After a few months of being married, Eric and I quickly realized we needed to figure out a way to have some money that we could spend just on ourselves. We had an all-in mentality when it came to our finances — meaning we shared everything — so any money we spent on ourselves came from a joint account.
All our bills and debt repayment also came from this joint account. So while Eric was buying lunch every day and not worrying about the cost, I was struggling at the end of every month trying to figure out a way to pay all our bills. Of course, this led to many stressed-out arguments.
Eric figured he should be allowed to spend money without having to ask for permission. And I was more concerned with paying off debt and keeping a roof over our heads.

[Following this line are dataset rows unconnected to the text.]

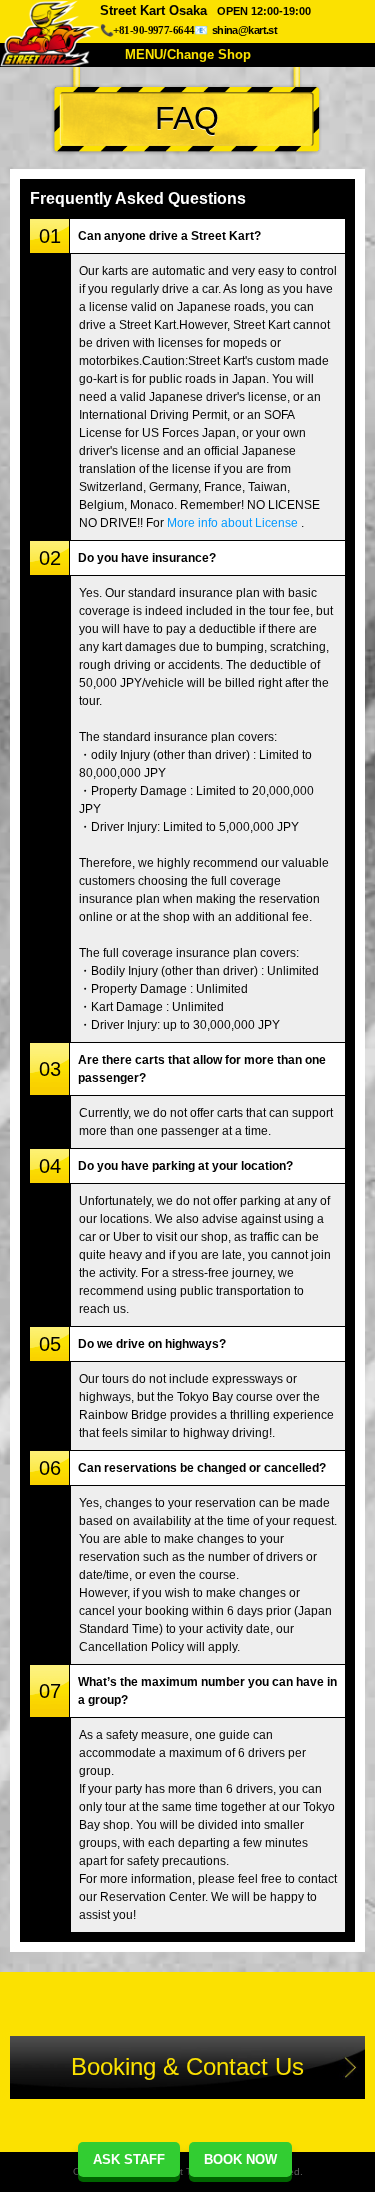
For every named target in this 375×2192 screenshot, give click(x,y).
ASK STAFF (129, 2159)
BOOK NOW (240, 2159)
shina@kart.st (244, 30)
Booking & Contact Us (187, 2066)
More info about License (232, 523)
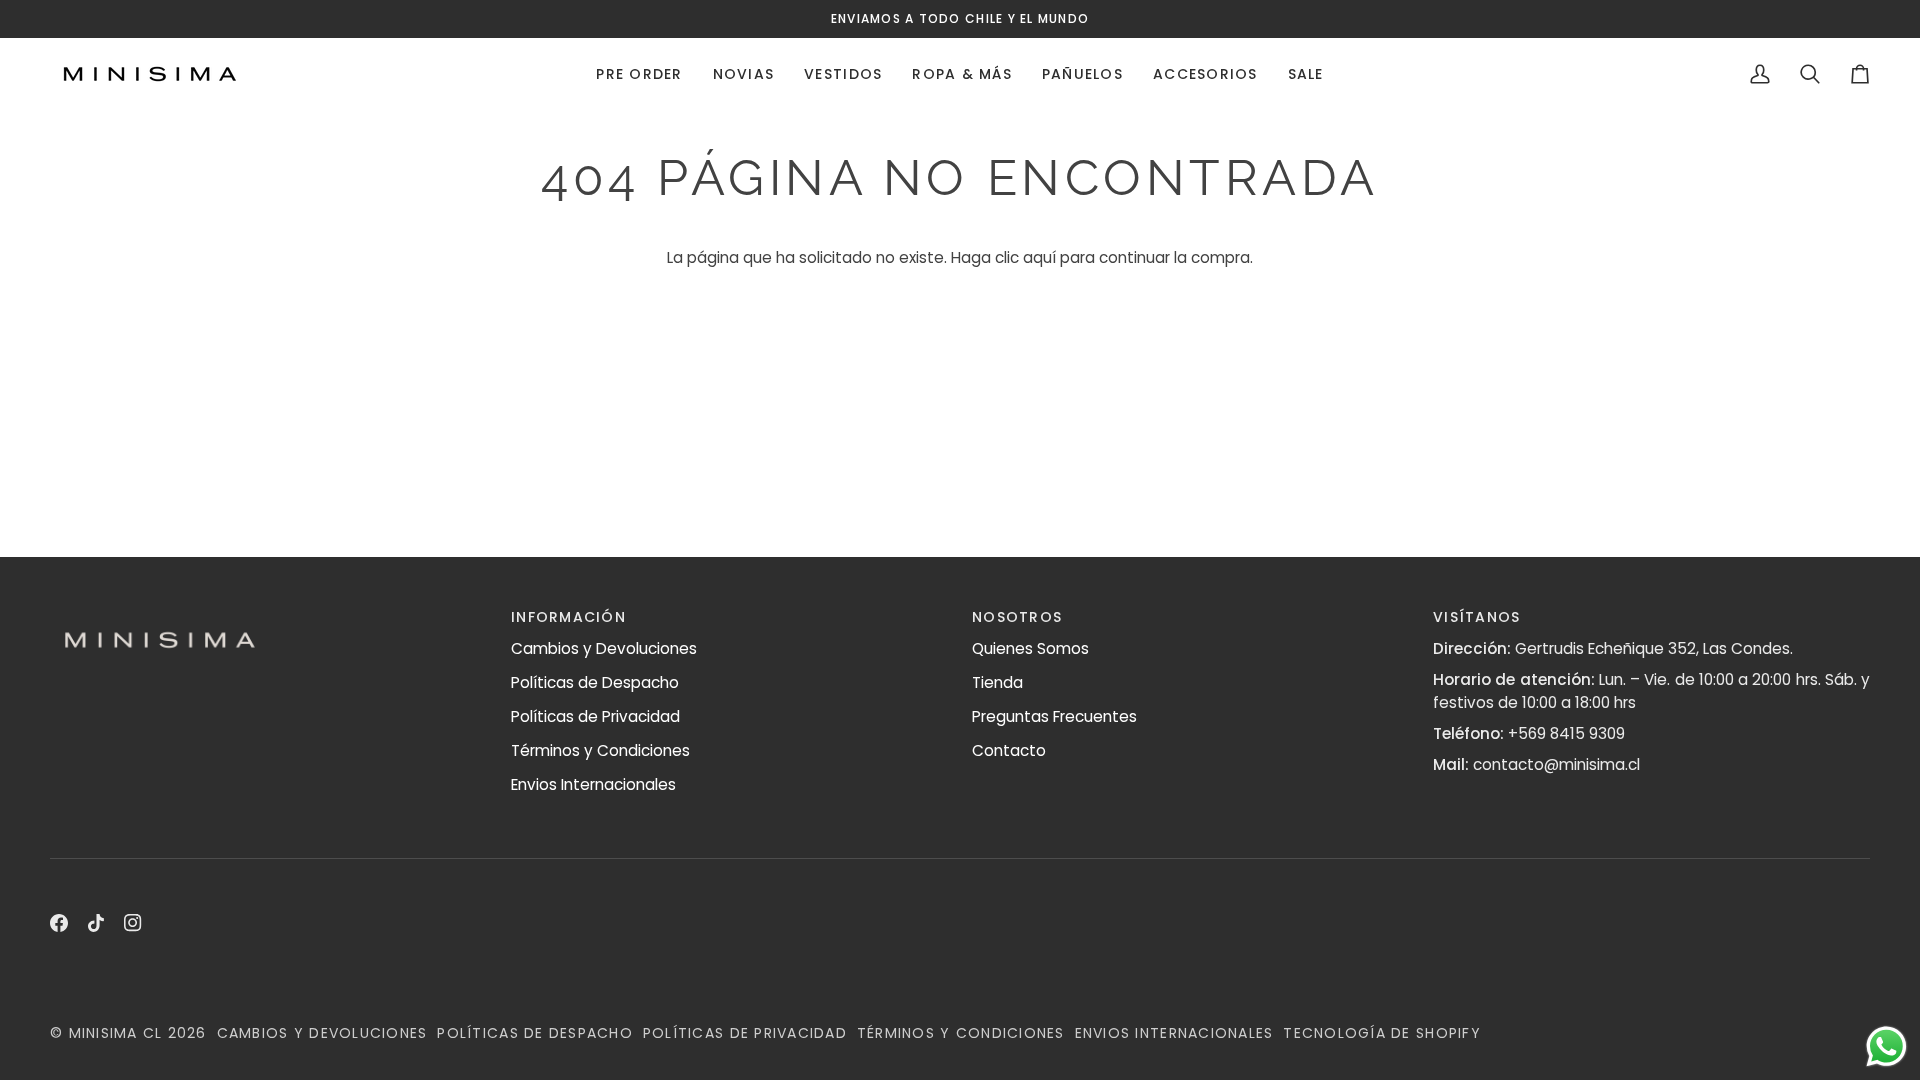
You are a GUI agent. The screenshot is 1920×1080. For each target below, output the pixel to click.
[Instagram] (133, 923)
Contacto (1009, 750)
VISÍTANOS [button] (1476, 617)
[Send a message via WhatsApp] (1886, 1046)
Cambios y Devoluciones (604, 648)
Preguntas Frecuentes (1054, 716)
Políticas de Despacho (595, 682)
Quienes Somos (1030, 648)
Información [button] (568, 617)
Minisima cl (116, 1033)
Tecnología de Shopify (1381, 1033)
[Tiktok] (96, 923)
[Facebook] (59, 923)
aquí (1039, 257)
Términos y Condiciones (600, 750)
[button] (639, 74)
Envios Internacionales (593, 784)
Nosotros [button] (1017, 617)
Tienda (997, 682)
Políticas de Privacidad (595, 716)
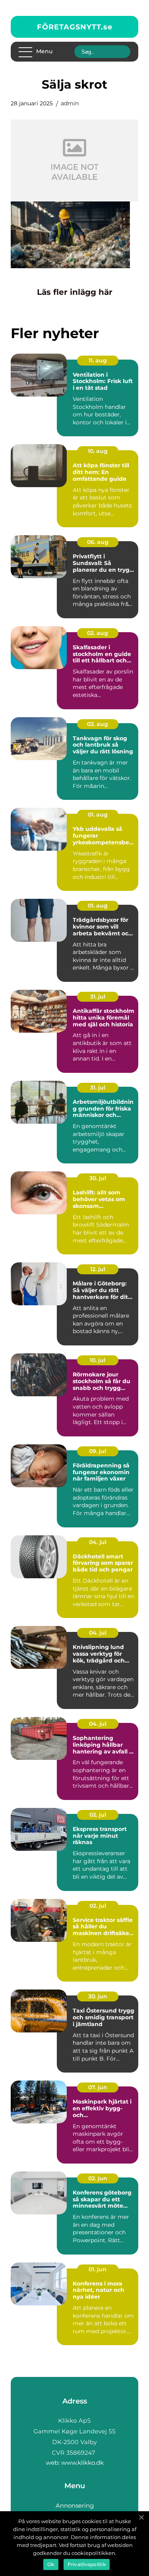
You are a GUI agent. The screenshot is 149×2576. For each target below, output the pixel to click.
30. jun (97, 1996)
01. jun (97, 2269)
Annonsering (75, 2505)
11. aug (98, 360)
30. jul (97, 1178)
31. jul (97, 996)
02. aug (97, 633)
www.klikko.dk (82, 2462)
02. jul (97, 1814)
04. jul (97, 1542)
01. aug (98, 814)
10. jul (97, 1360)
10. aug (98, 451)
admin (70, 103)
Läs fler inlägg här (74, 292)
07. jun (97, 2087)
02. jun (97, 2178)
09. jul (97, 1451)
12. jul (97, 1269)
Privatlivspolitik (87, 2564)
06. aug (97, 542)
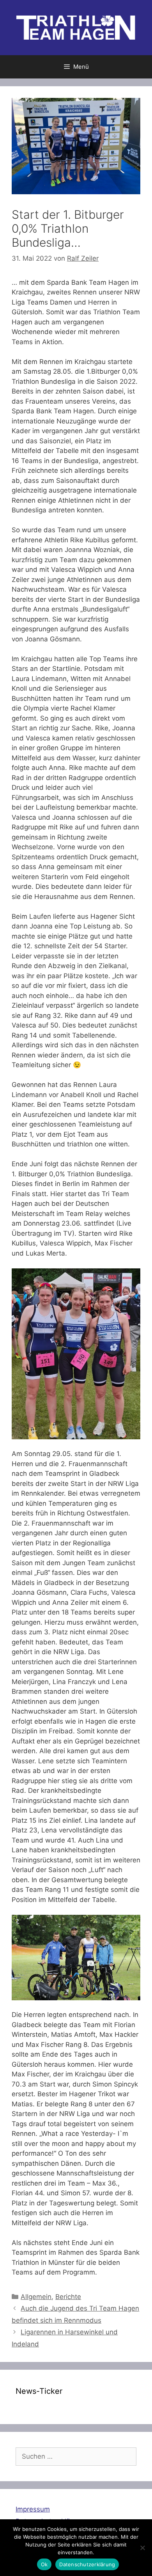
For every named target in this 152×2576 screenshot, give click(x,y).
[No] (142, 2548)
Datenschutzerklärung (87, 2564)
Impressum (33, 2509)
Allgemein (36, 2297)
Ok (44, 2564)
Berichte (68, 2297)
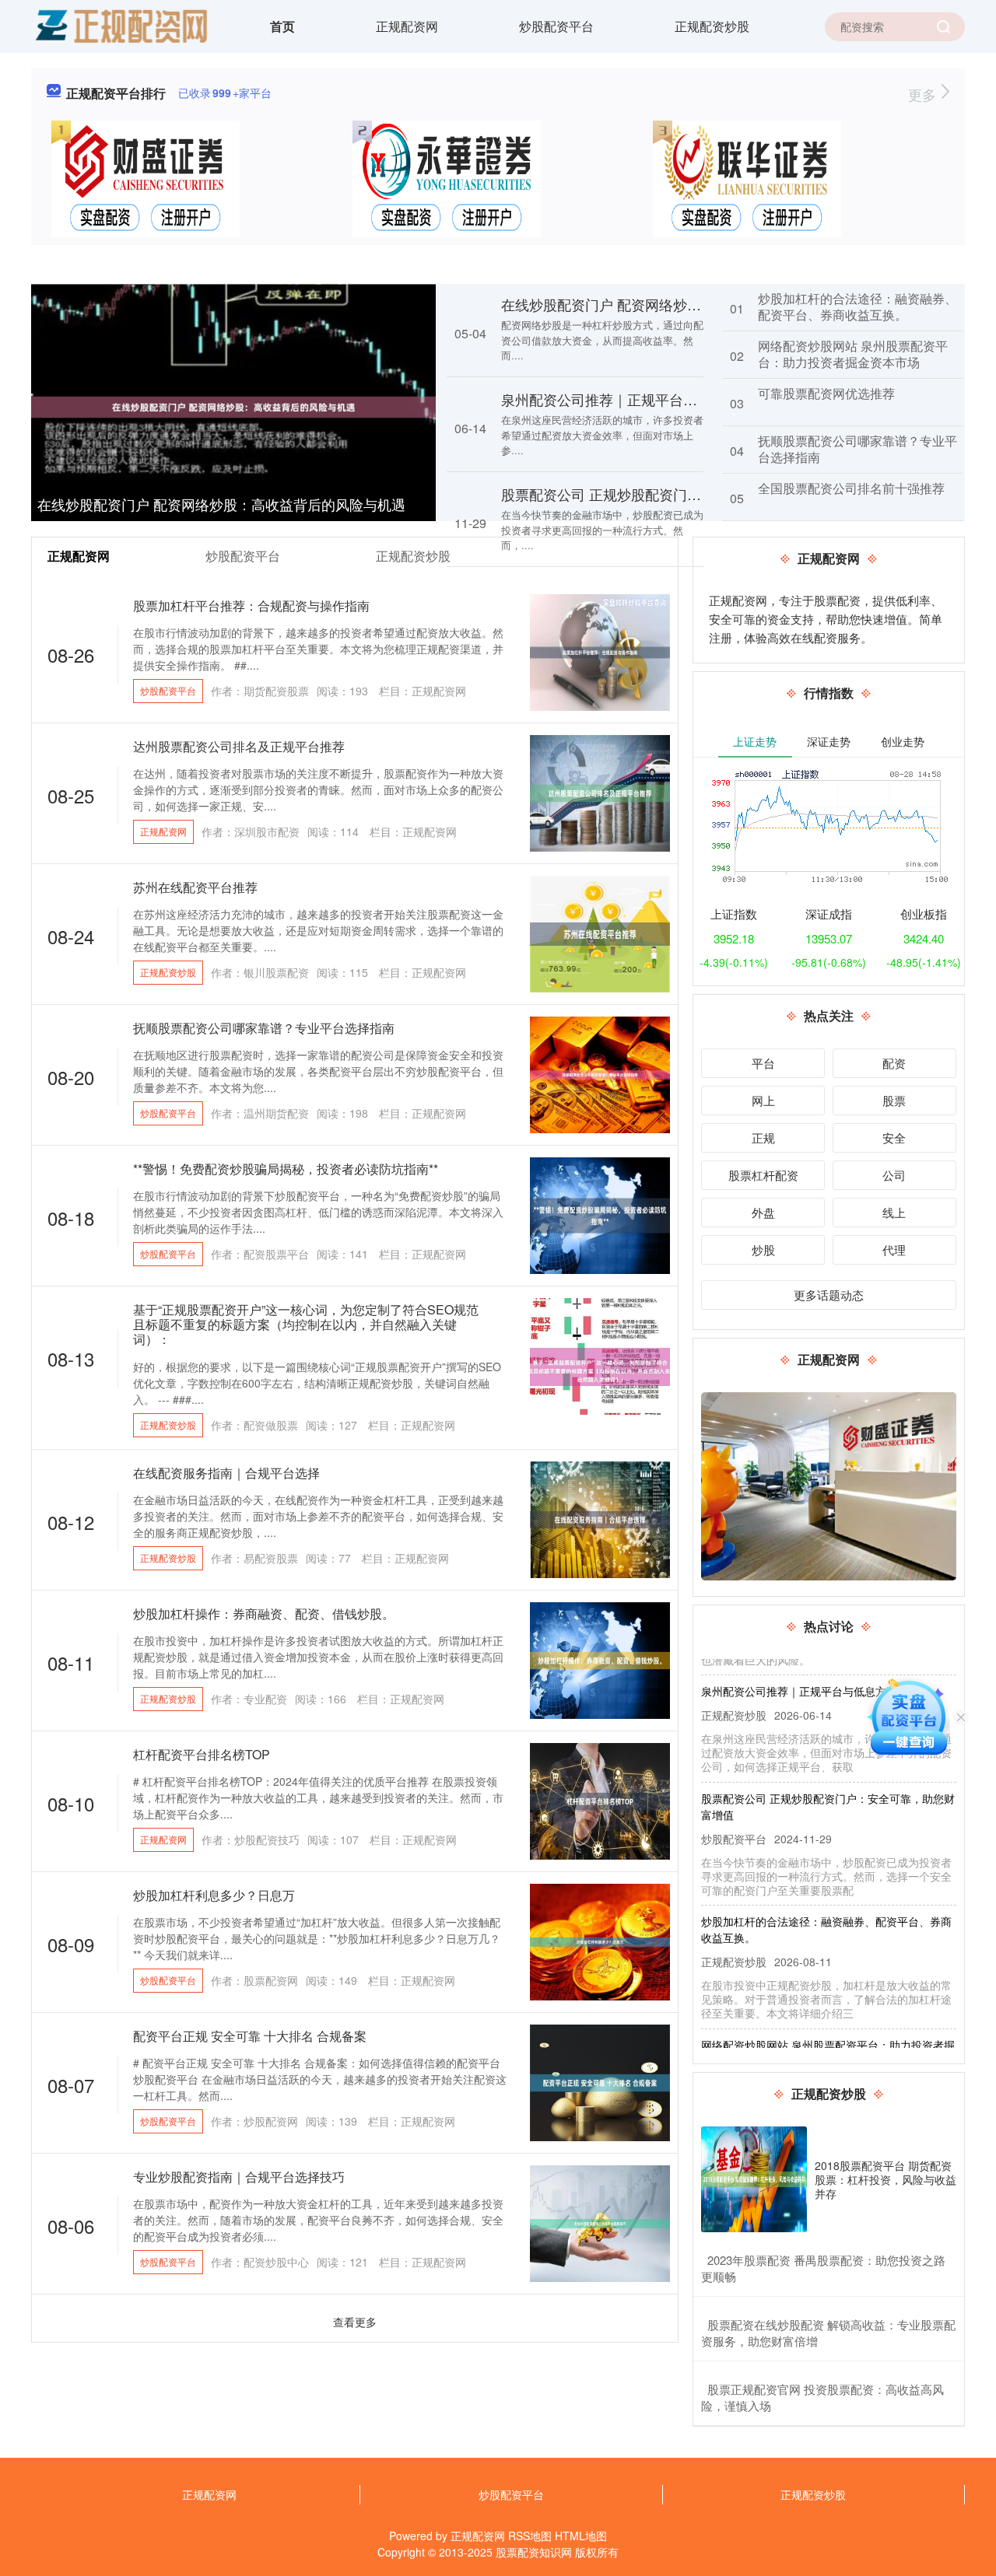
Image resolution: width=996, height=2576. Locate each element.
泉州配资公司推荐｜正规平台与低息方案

We needed a solution that wouldn’t make either of us feel stifled or stressed. That’s when “the fun money” was born in our household.
Many couples have a “fun money” account. Whether it’s a percentage of their income (ie. 10 percent) or a set equal amount each week, couples have figured out that fun money is a great solution to how much each individual spends.
I love to get manicures. Eric likes to go out to lunch. With our fun money, we can each spend money on our own little indulgences without it causing a big argument about how we won’t be able to afford rent each month.
Unfortunately for us, our budget was stretched out to the max for a period of time when Eric wasn’t working. We still budgeted for a fun money allowance for each of us, but it was more in the realm of $20 every two weeks. Not much for anything, but it was all we could afford, and we still found it essential to have some money that was just for us.
As broke as we were at the time, the fun money allowed us to have fun at a nominal expense and stop worrying about our budget.
Now that we’re doing better financially, we’ve been able to up the ante without going overboard.
Do you and your spouse have fun money?